Tuesday, June 05, 2012

OOPS - E-mails show Romney championed individual mandate in health care bill

So...on learning this, who are the right wing voters gonna' vote for Now?  The e-mails show that the Democrats in Mass. wanted individual responsibility -- but Romney and the Republicans wanted the mandate.  Interesting how life unfolds, isn't it? 

Read All About It:  http://online.wsj.com/article/SB10001424052702303640104577436300587354714.html


EXCERPT:  When Mitt Romney left office as Massachusetts governor, his aides removed all emails from a server computer in the governor's office, and purchased and carted off hard drives from 17 state-owned personal computers, according to a current state official.

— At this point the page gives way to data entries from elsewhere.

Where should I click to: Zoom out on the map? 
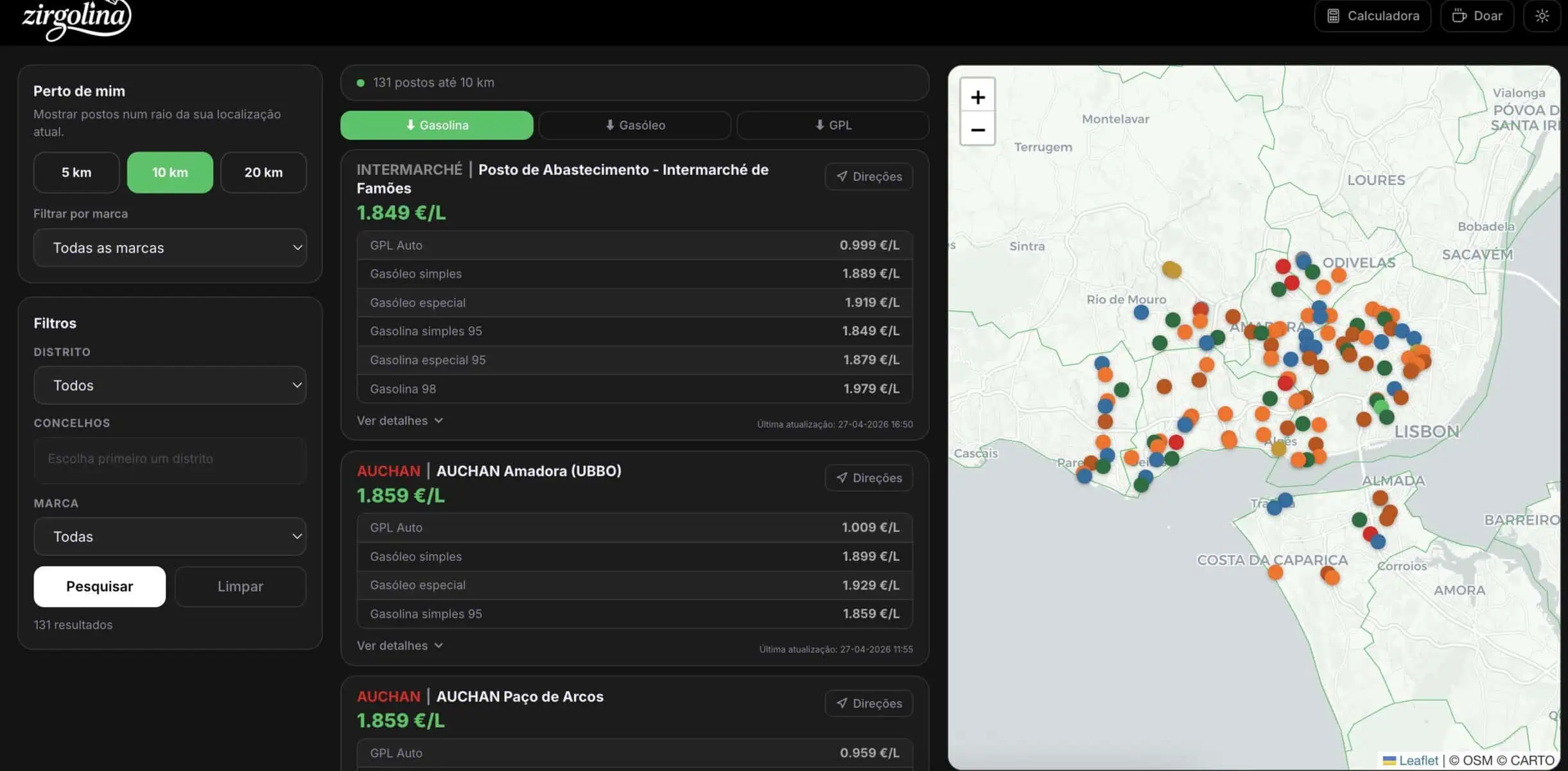(x=977, y=130)
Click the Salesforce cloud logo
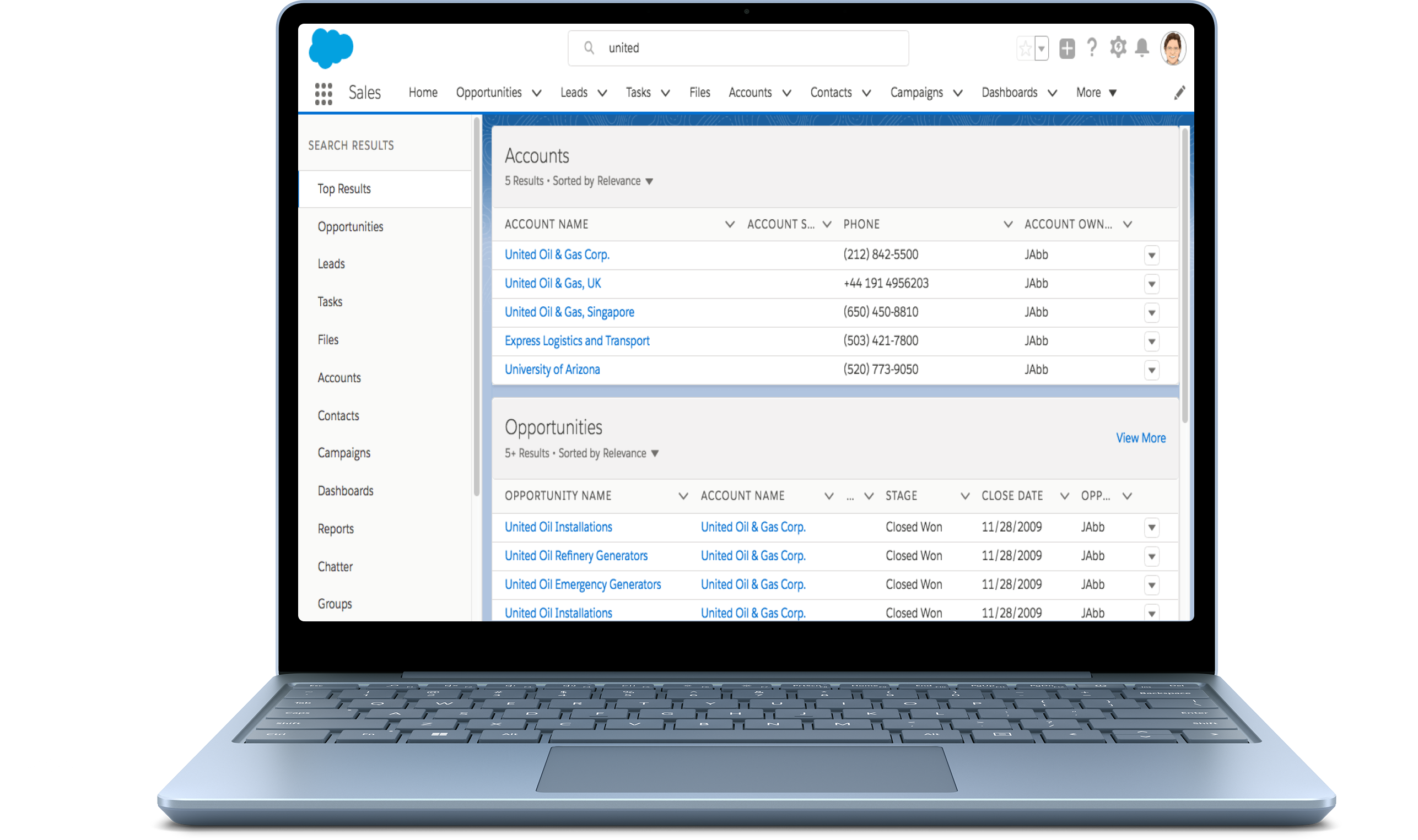 point(331,48)
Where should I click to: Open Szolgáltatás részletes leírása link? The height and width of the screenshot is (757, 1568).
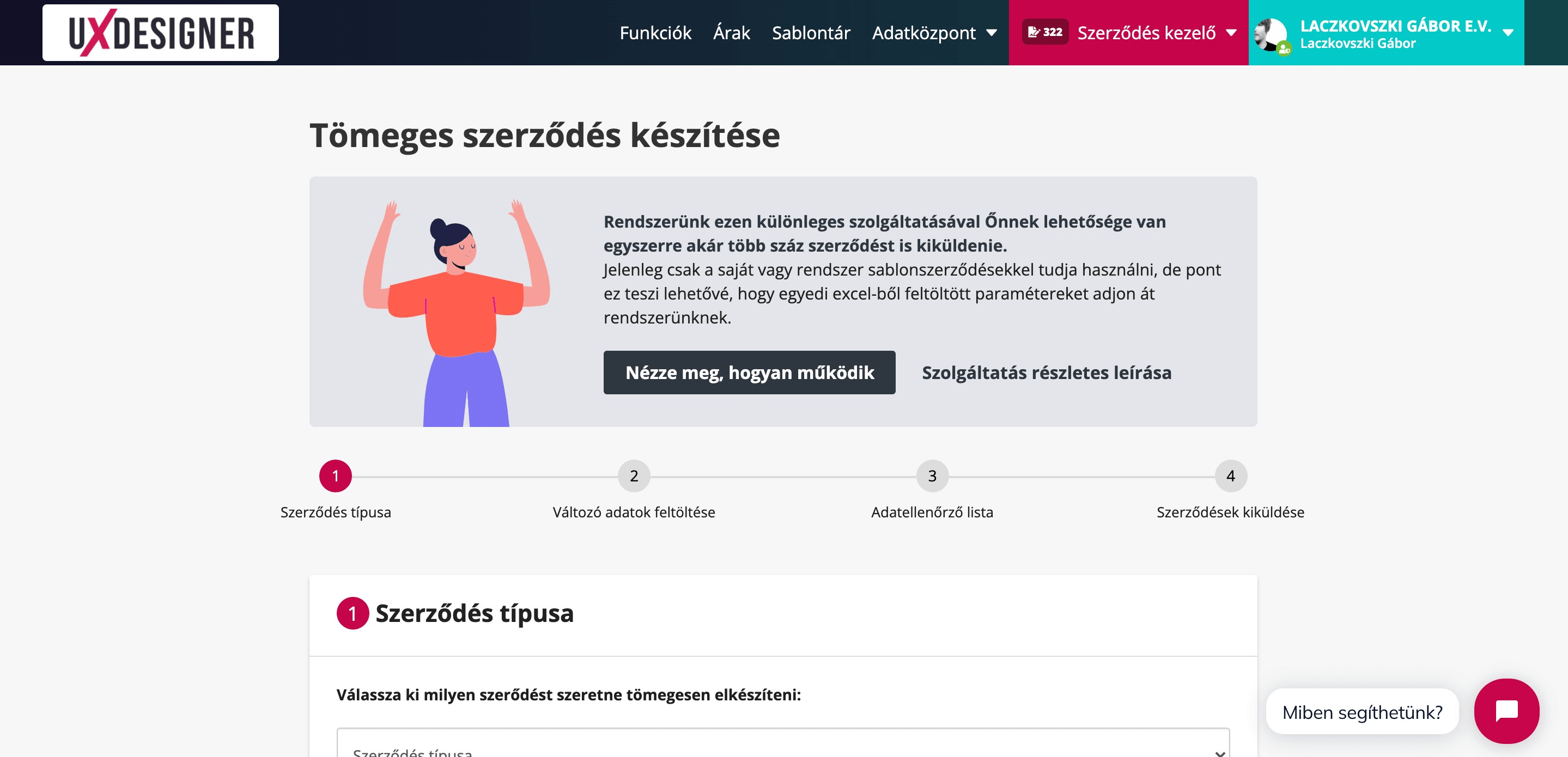click(1046, 373)
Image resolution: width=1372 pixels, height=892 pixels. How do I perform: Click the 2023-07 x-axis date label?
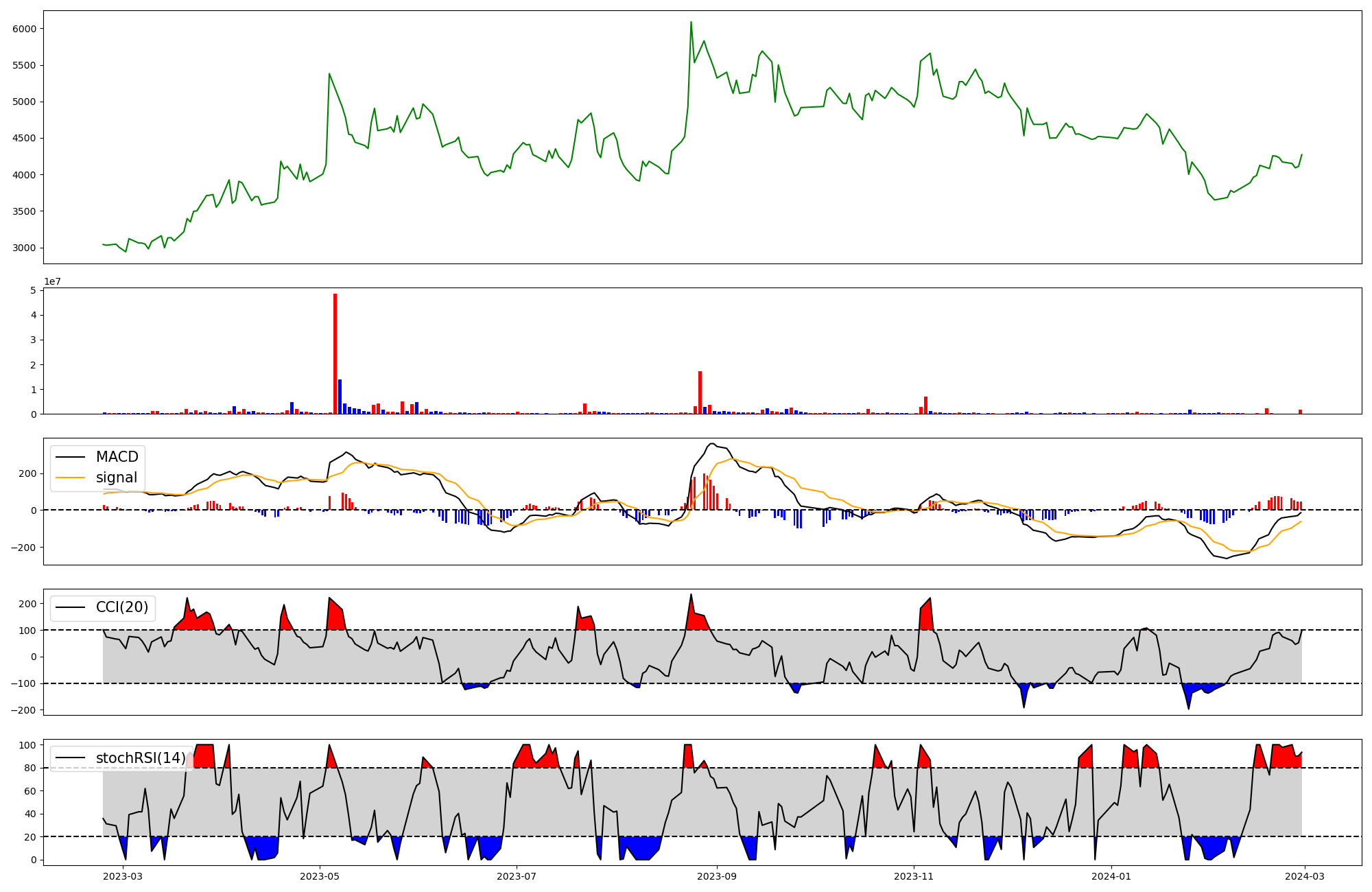click(x=516, y=876)
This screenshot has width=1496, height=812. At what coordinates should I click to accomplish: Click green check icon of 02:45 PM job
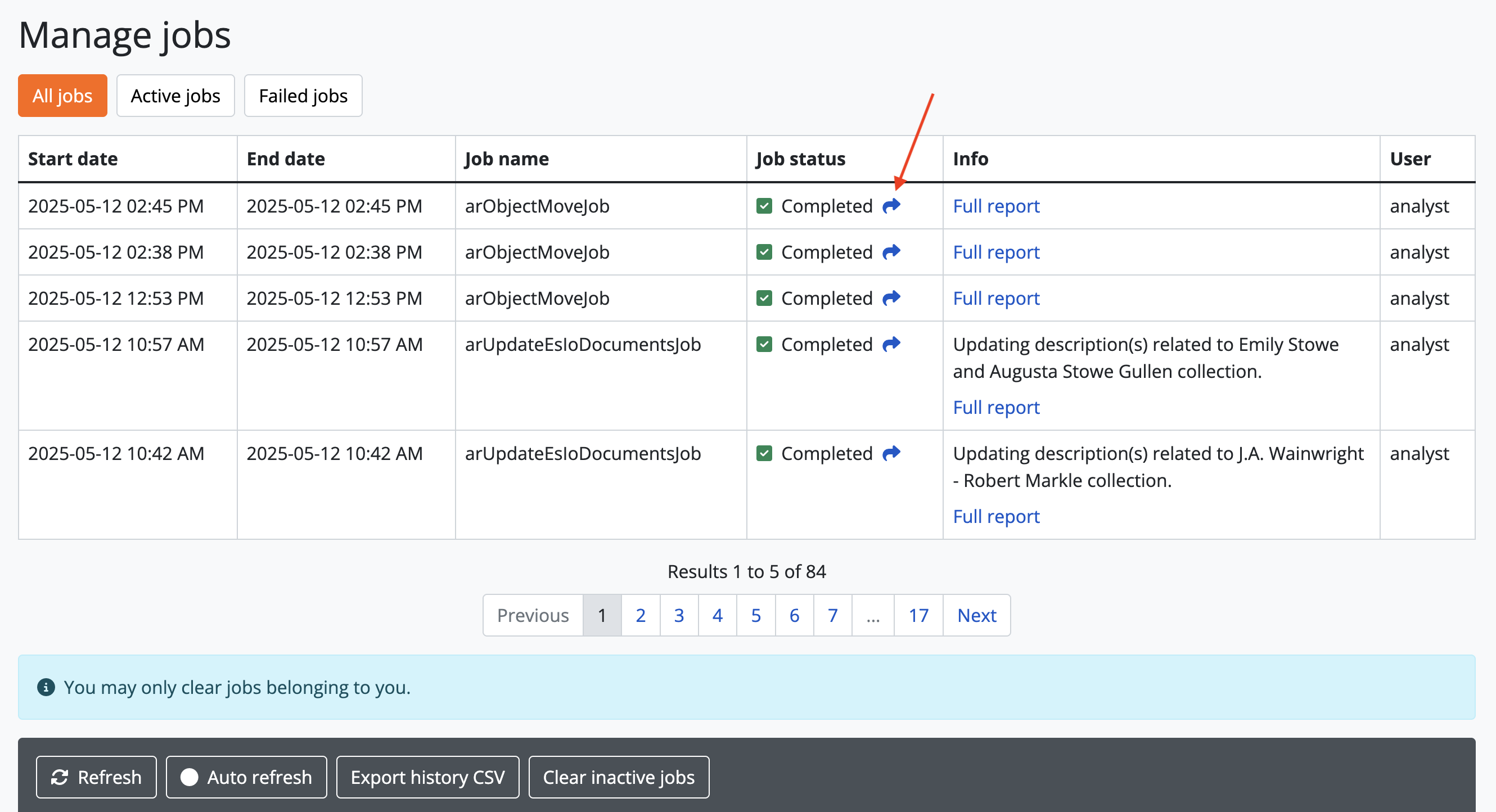coord(764,206)

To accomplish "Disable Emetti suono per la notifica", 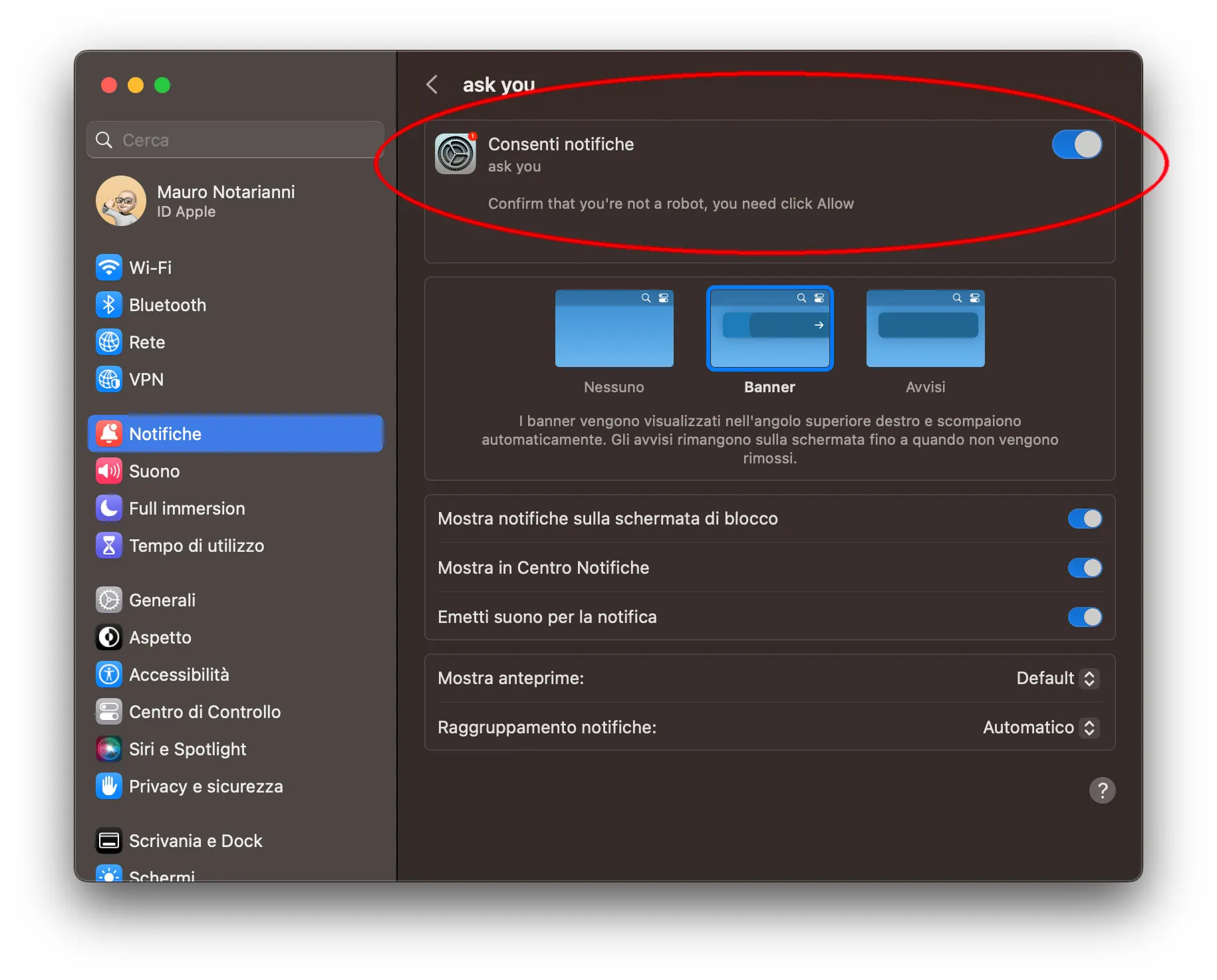I will point(1085,617).
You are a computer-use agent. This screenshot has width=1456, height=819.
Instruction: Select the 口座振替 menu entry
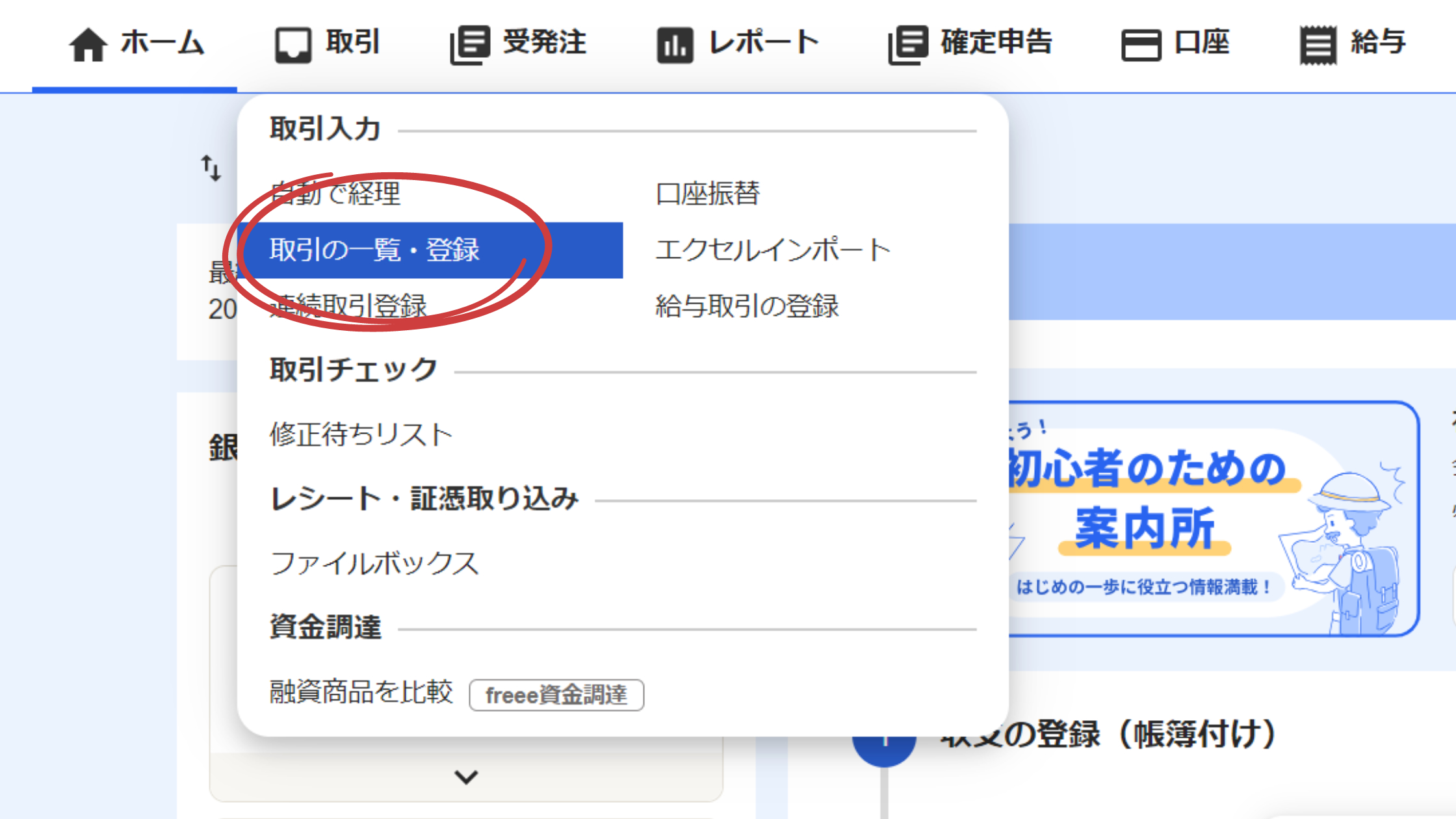(707, 192)
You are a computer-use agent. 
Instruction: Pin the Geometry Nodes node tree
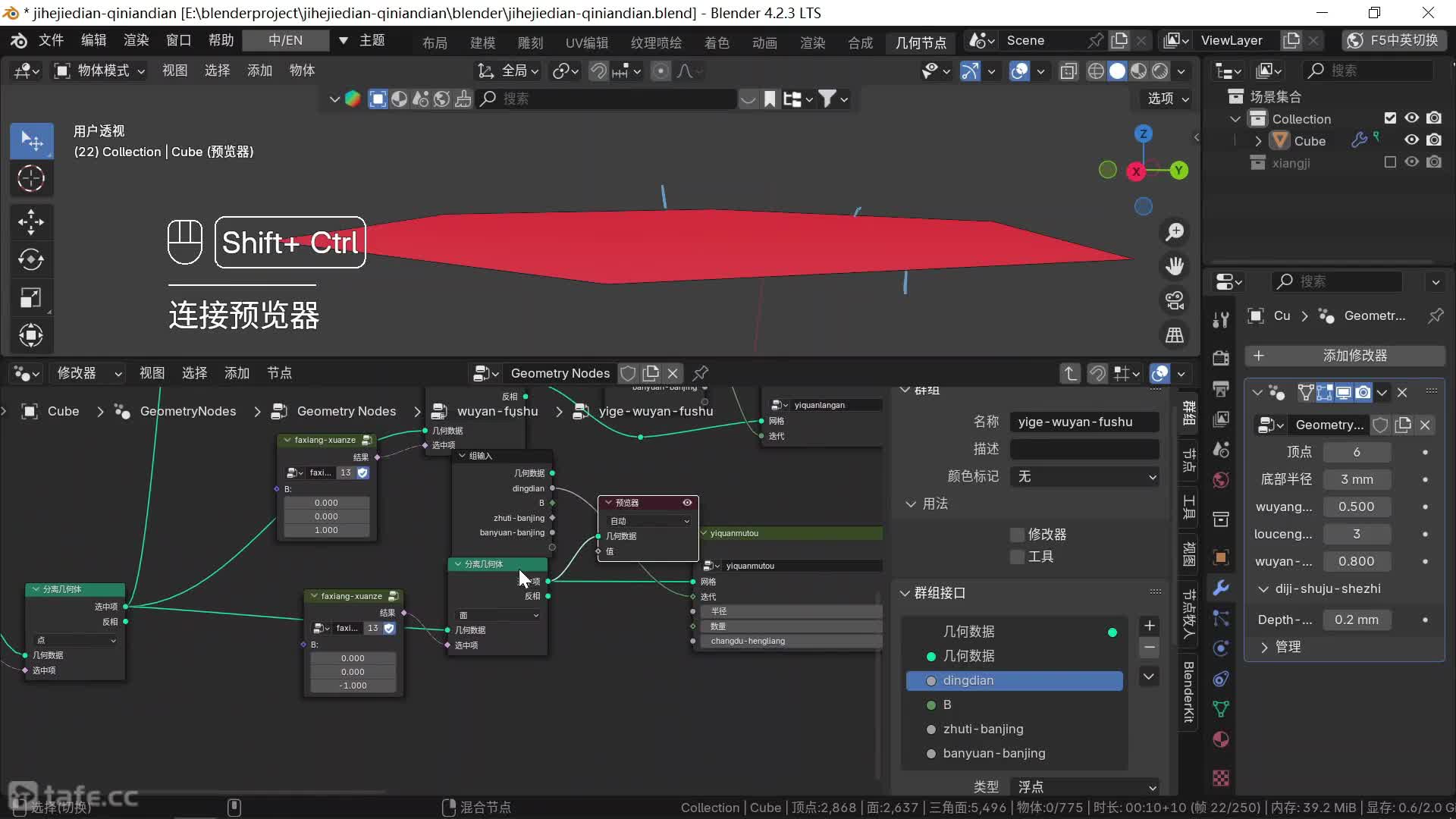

But a small cache of emails survived, including some that have never publicly surfaced surrounding Mr. Romney's efforts to pass his now-controversial health-care law. The emails show the Republican governor was closely engaged in negotiating details of the bill, working with top Democratic state leaders and drafting early copies of opinion articles backing it.

Mr. Romney and his aides, meanwhile, strongly defended the so-called individual mandate, a requirement that everyone in Massachusetts have or buy heath insurance. And they privately discussed ideas that might be anathema to today's GOP—including publicly shaming companies that didn't provide enough health insurance to employees.

The emails show his aides later came to champion it, even amid uncertainty from some Democrats. At the time, the mandate was a favored policy of the right, with the left instead pushing for government-run insurance programs.

"We must have an individual mandate for any plan to work," Tim Murphy, Mr. Romney's health secretary, wrote the governor and several aides on Feb. 16, 2006, in an email analyzing the latest confidential Democratic proposal, which he wrote was "unclear" about that requirement.

The Democratic proposal, obtained by the Journal, didn't include such a mandate, and instead focused on "individual responsibility," aiming to "encourage individuals to buy health insurance, not go uninsured."